How do you like teaching in Bryan County Schools?

I feel extremely lucky to be a teacher in the Bryan County School System. The Bryan County Board of Education cares about and takes care of their teachers and students. Richmond Hill Middle School is my home away from home, and I could not imagine working anywhere else. The Richmond Hill community is a wonderful place to live and teach.

What makes the job worth it?

My real contributions and accomplishments in education are not those recognized by professionals, but they are seen through my students. Although I was nominated and chosen as the Teacher of Year by my colleagues, it was my students’ response that made it more gratifying. So many of them congratulated me and told me I was always "their TOTY." I try my best everyday to meet the needs of my students and to be the best that I can be for them. The light in their eyes makes me smile; their enthusiasm motivates me to challenge them, and their desire to learn lifts my spirits. The Japanese Proverb, "To teach is to learn," speaks volumes. Not only do I teach boys and girls each day, but they also teach me. Together we are on a learning journey that I am saddened to see end each May. The children become part of me, and I carry them in my heart from year to year. I would have to say that my greatest accomplishment as a teacher is definitely being a part of my students’ lives.

Teaching is a daily reward. I am blessed to have the opportunity to share in so many children’s lives. Some days while the students are working quietly at their desks, I just look at them in sheer amazement. I think about how special they are and how proud I am to be their teacher. The quote, "To teach is to touch a life forever," is interpreted to mean that teachers touch children’s lives. While I do believe that to be true, I am able to see how the children affect my life as well. Teaching and learning are my life, and I could not imagine anything better.

If you were asked to say a few words in response to this honor, what would they be?

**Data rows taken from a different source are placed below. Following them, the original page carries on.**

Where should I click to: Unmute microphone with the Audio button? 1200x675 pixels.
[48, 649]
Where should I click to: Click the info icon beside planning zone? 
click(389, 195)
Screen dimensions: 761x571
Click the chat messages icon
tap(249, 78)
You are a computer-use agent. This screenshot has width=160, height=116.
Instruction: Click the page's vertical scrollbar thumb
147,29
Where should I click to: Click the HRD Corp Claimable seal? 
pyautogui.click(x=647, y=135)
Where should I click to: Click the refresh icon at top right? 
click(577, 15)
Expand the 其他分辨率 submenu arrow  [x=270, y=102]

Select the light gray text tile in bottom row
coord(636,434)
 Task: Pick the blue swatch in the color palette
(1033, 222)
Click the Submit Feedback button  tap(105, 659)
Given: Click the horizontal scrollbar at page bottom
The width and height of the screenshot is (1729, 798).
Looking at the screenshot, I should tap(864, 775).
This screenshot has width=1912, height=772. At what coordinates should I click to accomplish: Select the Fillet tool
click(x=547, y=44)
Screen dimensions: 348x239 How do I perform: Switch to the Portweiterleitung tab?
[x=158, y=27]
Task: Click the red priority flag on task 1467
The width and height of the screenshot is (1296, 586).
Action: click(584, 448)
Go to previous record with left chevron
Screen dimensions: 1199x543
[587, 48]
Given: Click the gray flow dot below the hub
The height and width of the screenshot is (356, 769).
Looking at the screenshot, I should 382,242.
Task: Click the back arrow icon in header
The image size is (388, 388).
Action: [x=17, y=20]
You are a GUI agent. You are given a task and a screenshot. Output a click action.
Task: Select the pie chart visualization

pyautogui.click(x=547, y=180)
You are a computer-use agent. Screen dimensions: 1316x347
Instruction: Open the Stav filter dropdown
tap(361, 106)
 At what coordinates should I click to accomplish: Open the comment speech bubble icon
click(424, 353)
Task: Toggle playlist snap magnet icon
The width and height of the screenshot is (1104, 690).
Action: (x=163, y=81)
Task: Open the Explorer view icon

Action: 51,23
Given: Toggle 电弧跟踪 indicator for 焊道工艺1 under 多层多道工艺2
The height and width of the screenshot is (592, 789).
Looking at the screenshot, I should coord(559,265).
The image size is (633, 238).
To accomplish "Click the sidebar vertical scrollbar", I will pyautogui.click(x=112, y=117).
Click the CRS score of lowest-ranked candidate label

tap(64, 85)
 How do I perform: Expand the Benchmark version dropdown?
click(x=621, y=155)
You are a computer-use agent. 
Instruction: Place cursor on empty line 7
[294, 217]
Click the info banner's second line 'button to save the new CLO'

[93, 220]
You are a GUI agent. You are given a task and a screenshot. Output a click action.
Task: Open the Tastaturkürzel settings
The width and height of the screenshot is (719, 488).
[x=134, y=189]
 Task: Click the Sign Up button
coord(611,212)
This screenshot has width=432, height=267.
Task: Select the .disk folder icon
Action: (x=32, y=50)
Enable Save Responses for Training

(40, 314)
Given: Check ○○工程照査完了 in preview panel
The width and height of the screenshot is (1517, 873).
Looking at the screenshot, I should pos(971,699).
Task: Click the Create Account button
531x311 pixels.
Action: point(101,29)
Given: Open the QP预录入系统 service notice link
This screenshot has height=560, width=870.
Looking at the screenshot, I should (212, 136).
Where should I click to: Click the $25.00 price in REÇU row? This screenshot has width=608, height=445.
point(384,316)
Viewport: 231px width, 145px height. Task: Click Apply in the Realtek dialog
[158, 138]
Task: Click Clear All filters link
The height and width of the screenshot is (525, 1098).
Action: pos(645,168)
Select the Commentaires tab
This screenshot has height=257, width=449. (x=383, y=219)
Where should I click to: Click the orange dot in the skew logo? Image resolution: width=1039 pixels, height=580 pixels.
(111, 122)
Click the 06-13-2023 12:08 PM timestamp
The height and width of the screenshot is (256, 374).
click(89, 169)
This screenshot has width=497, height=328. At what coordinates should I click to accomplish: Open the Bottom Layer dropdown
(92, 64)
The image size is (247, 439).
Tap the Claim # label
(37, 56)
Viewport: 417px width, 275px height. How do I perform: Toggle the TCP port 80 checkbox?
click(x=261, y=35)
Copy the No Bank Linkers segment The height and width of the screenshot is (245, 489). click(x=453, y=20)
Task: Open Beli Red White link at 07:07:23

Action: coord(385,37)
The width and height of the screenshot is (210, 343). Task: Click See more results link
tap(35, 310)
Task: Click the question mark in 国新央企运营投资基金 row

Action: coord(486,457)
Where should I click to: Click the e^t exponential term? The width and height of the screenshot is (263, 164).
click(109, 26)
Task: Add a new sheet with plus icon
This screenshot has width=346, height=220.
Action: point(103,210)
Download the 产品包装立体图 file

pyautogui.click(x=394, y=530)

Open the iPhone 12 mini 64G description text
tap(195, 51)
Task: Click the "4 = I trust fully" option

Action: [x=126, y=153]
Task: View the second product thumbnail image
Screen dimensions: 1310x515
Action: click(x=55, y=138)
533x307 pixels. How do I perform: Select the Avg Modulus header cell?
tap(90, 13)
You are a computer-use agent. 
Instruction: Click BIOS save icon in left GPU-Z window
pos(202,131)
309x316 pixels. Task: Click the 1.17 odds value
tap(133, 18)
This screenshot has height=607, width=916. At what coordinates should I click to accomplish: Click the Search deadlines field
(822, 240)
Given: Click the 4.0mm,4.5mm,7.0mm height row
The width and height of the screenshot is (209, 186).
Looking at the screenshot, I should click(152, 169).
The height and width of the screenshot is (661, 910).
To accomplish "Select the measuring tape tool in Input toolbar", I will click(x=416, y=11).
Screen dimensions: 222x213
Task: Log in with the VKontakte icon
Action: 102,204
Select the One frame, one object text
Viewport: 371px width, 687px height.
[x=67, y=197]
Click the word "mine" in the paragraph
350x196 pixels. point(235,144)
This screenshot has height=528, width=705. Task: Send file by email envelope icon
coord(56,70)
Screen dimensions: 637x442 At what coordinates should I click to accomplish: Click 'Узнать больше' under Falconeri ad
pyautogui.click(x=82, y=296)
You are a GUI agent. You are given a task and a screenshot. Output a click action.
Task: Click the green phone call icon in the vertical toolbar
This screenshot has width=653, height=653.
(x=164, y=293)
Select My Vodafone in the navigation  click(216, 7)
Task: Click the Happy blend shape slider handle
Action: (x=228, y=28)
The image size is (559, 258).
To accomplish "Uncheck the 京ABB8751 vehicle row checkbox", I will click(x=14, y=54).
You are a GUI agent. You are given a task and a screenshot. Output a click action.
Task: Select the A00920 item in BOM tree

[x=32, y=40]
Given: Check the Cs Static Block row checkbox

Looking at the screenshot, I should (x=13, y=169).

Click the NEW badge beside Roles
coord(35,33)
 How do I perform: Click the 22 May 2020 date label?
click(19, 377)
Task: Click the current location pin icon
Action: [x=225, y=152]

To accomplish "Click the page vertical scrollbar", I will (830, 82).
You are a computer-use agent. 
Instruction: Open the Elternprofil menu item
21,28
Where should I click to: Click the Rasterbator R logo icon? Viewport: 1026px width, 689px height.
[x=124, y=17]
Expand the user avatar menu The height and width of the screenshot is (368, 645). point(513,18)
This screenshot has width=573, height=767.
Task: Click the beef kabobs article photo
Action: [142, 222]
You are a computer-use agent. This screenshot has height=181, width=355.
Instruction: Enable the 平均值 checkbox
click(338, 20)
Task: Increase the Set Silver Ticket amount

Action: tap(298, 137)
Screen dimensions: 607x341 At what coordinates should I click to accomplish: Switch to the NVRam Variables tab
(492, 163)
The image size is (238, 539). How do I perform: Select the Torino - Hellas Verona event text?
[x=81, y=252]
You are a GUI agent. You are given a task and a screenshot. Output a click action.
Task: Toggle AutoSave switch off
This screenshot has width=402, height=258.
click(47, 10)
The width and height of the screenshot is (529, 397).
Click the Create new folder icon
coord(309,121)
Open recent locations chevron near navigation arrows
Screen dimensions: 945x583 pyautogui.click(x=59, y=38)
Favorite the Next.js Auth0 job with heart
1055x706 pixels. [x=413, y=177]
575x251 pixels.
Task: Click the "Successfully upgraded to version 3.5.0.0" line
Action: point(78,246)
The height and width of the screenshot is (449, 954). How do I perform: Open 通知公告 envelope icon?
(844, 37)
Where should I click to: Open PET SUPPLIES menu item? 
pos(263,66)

It is the greatest honor to represent the teaching profession as the Teacher of the Year. I feel that I am just a teacher working hard to do my best – nothing more and nothing less. My message to other teachers is to simply bring the best of yourself to your students every day. They deserve it. Lead by example and thrive on patience. Be flexible. Take time to reflect and never be afraid of change. Most importantly, teach with a smile and a happy heart.


Name: Kema W. Pena

School: Richmond Hill High School

Subject Taught: 9-12 Special Education

Personal Background:

I have been married to my husband for nearly eight years. We have one child, Carter, who is 4 1/2. We are members of St. Anne's Catholic Church. I am originally from Warner Robins, Ga., but moved to Savannah 13 years ago then moved to Richmond Hill two years ago.

Professional Background:

I attended Georgia College and State University. I have a bachelor of science in education with certification in special education. I previously taught at Heard Elementary for three years and Jenkins High School in Savannah for eight years. I was selected as Heard Elementary's 1999/2000 Teacher of the Year.

What made you choose to get into teaching?

I have known I wanted to be a teacher since I was a little girl. I choose special education once I was in college. I was inspired to move in that direction after I substitute taught in a special education class.

How do you like teaching in Bryan County Schools?

I love teaching in Bryan county schools. RHHS has a very warm, welcoming and supportive staff. The students and their families have been amazing to work with. I have felt like I belonged here since my first day at the high school.

What makes the job worth it?

Quite simply, my students. It is very rewarding to not only to try to make a difference, but to know that you often do!

If you were asked to say a few words in response to winning this award, what would you say? That I am honored and proud to represent Bryan County Schools in such way. I will strive to continue to serve our school system in a positive manner and do my part to help make a difference in the lives of everyone I teach!